▸ **What the task requires**
Beginning with the line that holds "Select the Blue", output every remaining line of the material below exactly, and include none of the pictures.

"""

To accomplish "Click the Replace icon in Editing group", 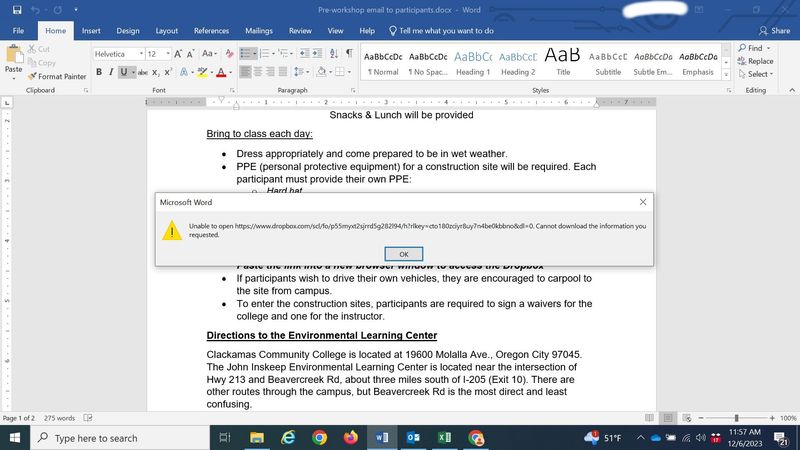I will coord(753,61).
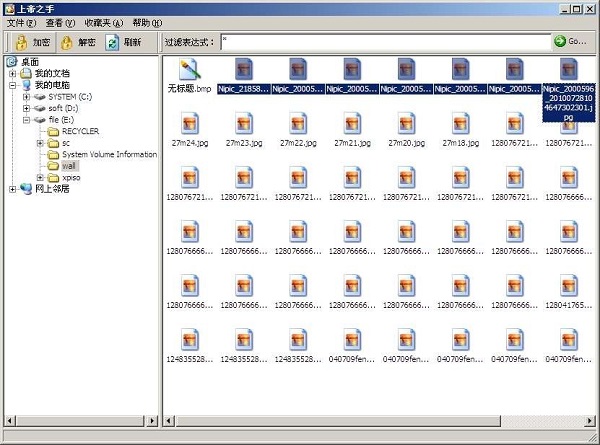
Task: Select the 无标题.bmp file icon
Action: [190, 70]
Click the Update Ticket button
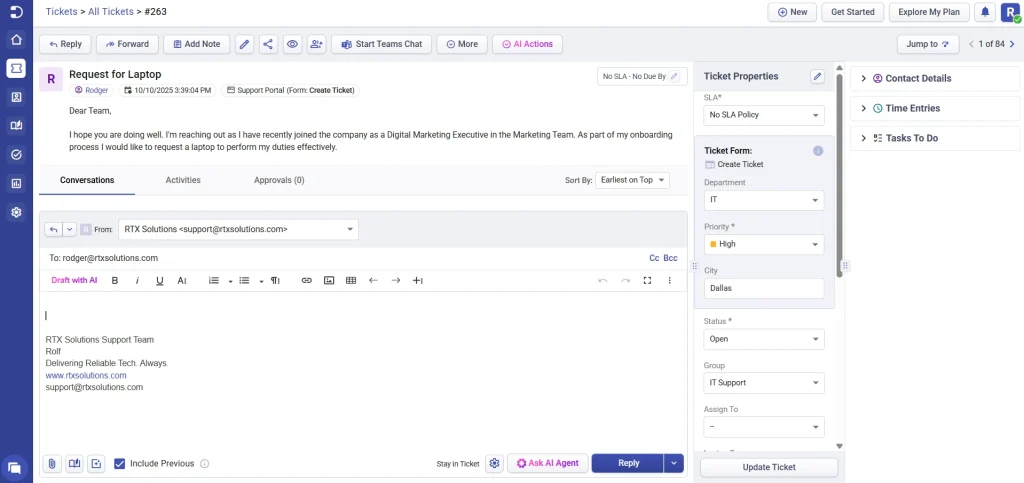 (x=769, y=467)

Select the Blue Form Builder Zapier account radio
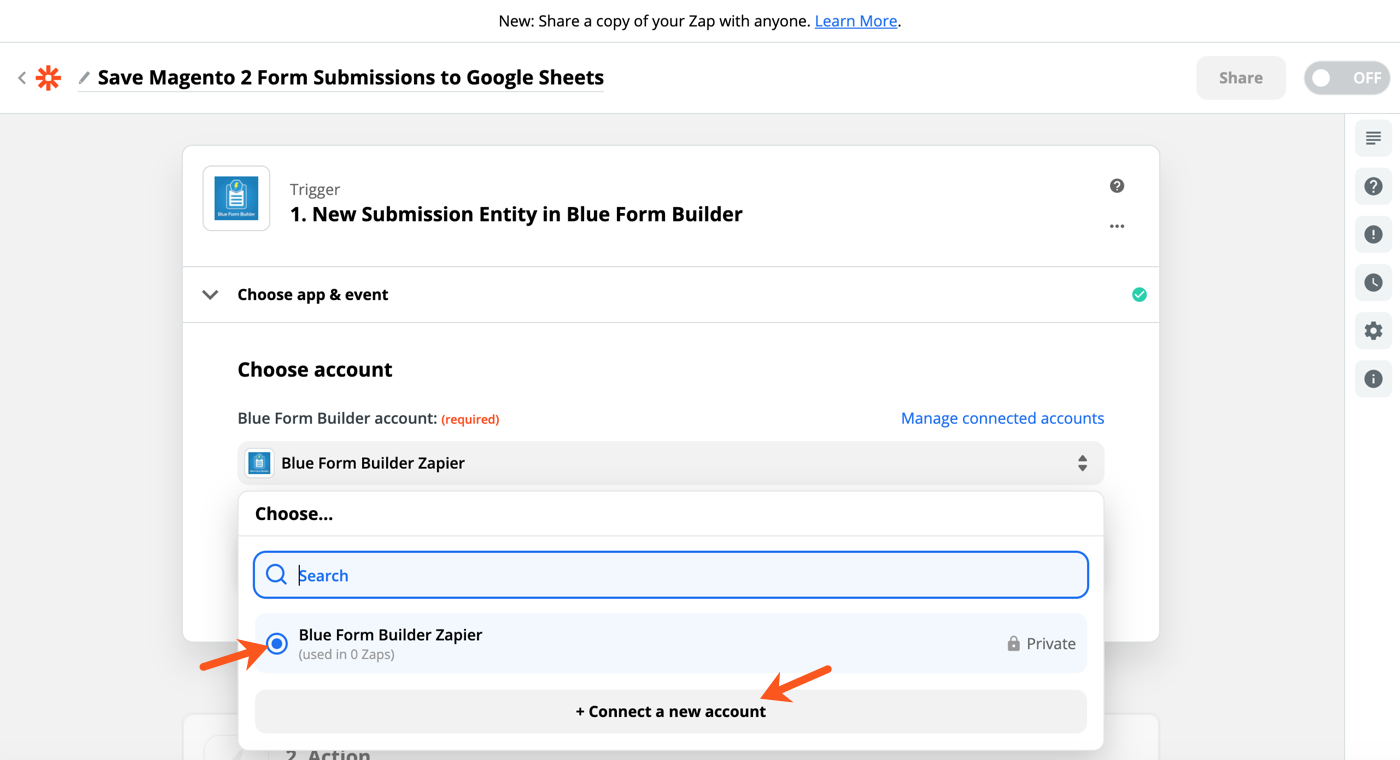coord(276,643)
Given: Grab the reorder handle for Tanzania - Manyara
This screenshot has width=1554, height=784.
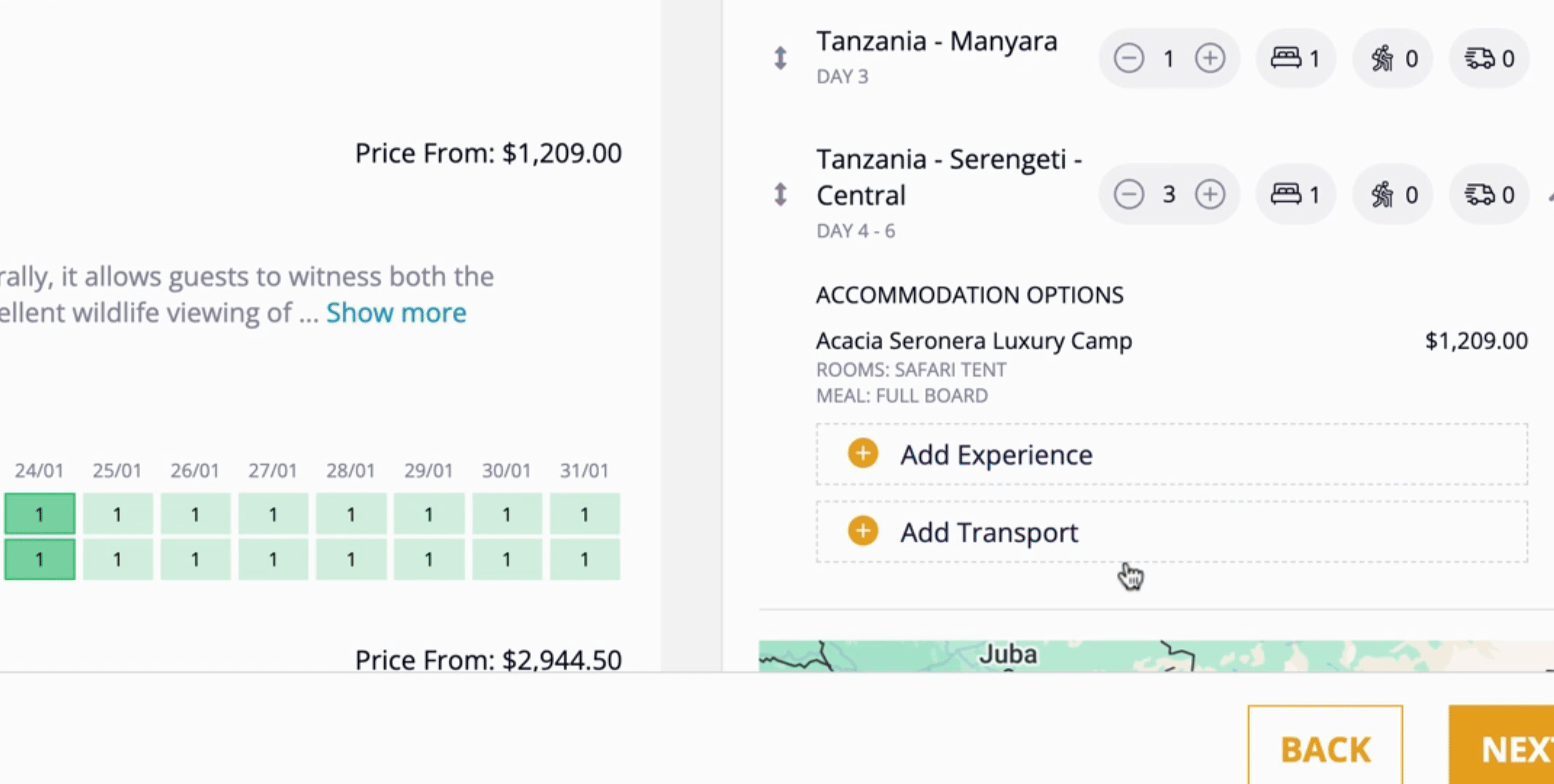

"""

▸ **Solution below**
Select the Blue Form Builder Zapier account radio
coord(276,643)
Given: Grab the reorder handle for Tanzania - Manyara
This screenshot has width=1554, height=784.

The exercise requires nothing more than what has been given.